Llegamos a la casa, tocamos la puerta y un joven muy apuesto con un perrito amarillo aparecieron. El chófer le explicó la situación y pidió quedarnos ahí por algunas horas. Bajamos todos y cuando entramos a la casa comunal vimos muchas familias conversando bajo un fondo musical local. Mientras saludábamos, nos recibieron con chicha y lawita, nosotros compartimos coca, gaseosa y galletas. Conversaba con un grupo de agricultoras de mediana edad sobre la huelga, las sequías que menguaron las cosechas del año pasado y las estrategias que ellas tenían para asegurarse que sí haya producción este año. En mi curiosidad pregunté:
-Tía Santosa, ¿ha visto mama o machu kañawa por aquí? De los que crecen solitos. Estamos buscando para poder conservar en la universidad.
-De los abuelos, ya poco hay. Cada granizada, cada sequía los mata. Con nuestros hijos y nietos en Oruro estudiando, no nos damos abasto para proteger nuestras plantas. Todos los jóvenes se han ido. Solo queda Katari, él nos ayuda más aquí.
Señala con la mirada al joven que nos recibió, que al escuchar su nombre nos saluda con una gran sonrisa y moviendo la cabeza. Él todavía está ocupado sirviendo chuñu con huevos revueltos al resto de mis colegas. Los ojos pequeños de la tía me recuerda a los de mi abuela paterna, que yo también heredé. Veo los surcos de su cara labrados por el frío y el sol y sus manos, que se entrelazan entre ellas, han cultivado año tras año la tierra. Una gran impotencia me invade, me pregunto ¿cómo podremos resistir el cataclismo climático? Si no podemos protegernos nosotros mismos, ¿qué podemos hacer por las otras especies? ¿En qué banalidades ocupamos nuestro día a día que no podemos hacernos cargo de un problema planetario que nos afecta a todos? ¿Así termina todo para nosotros? ¿De qué me sirve tantos años en la academia si no tengo un impacto real y a corto plazo en el mundo? Estoy absorta contemplando estas preguntas cuando noto que la lluvia ha parado y, al contrario, la música ha subido en decibeles. Sin embargo, no puedo evitar pensar que la conversación con tía Santosa no era una realidad particular sino un patrón. Todas las personas que entrevistamos desde El Alto hasta Caracollo viven esa misma experiencia.

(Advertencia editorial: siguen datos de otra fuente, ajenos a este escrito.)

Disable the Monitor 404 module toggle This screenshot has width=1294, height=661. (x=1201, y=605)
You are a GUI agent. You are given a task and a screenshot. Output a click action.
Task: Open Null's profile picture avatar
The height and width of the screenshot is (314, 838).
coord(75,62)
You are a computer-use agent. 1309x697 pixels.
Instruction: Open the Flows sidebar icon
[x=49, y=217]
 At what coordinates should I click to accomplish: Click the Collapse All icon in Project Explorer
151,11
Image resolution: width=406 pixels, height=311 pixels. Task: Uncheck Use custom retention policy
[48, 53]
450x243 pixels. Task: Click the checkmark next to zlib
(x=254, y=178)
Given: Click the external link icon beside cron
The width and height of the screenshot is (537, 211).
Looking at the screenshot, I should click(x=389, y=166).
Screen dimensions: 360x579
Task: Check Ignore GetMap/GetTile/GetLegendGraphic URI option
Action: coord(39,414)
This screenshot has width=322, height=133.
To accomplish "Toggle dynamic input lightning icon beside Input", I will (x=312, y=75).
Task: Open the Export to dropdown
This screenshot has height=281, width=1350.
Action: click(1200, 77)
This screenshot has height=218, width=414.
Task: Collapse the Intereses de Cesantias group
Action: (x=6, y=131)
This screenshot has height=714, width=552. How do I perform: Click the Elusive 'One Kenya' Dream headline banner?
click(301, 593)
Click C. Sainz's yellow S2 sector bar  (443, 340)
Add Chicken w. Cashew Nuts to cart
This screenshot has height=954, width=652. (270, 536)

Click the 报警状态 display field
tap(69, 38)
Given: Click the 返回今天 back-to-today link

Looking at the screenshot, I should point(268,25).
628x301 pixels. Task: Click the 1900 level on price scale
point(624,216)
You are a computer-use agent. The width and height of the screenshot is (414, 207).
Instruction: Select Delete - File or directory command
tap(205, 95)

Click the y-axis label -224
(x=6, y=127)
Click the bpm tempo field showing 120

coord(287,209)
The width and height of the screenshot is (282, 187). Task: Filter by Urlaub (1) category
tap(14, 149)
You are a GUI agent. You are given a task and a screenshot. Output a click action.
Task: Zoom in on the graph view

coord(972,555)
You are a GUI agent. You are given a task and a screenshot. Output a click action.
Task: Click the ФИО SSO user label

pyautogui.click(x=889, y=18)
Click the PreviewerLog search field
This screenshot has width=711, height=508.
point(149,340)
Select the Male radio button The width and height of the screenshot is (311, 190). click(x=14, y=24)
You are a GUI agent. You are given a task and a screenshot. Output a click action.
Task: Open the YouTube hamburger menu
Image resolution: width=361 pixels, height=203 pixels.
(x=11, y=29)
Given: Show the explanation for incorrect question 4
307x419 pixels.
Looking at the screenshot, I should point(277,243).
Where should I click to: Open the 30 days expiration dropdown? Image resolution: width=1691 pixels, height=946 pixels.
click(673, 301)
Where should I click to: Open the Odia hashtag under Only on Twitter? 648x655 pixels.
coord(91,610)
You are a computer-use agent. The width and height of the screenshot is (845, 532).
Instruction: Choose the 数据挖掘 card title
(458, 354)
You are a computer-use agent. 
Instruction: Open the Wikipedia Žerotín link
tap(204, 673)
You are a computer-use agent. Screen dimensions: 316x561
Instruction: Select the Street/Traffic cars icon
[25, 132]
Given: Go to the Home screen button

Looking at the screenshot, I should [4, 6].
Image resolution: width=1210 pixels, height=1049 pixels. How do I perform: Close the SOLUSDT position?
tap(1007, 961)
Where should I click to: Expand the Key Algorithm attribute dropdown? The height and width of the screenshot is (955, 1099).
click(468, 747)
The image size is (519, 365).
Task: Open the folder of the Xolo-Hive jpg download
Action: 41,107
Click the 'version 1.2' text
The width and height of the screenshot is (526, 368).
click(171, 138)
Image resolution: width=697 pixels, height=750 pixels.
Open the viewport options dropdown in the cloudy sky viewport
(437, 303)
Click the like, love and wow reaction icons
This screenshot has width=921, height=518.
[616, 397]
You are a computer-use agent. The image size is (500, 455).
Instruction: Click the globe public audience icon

Tomamos más chicha y luego empezamos a bailar en una ronda muy grande. El perrito amarillo, Qillu, salta y corre entre las personas de lado a lado. Mientras tomo de la mano a las comuneras y bailamos, conozco esos pasos, el ritmo, no tengo que aprender nada, mi cabeza se mueve al mismo ritmo que la de los demás. De hecho, estoy cantando a coro con todos esta canción. Miro alrededor, intento no pensar en las expectativas de mi madre, respiro hondamente y decido quedarme por algún tiempo en esta comunidad.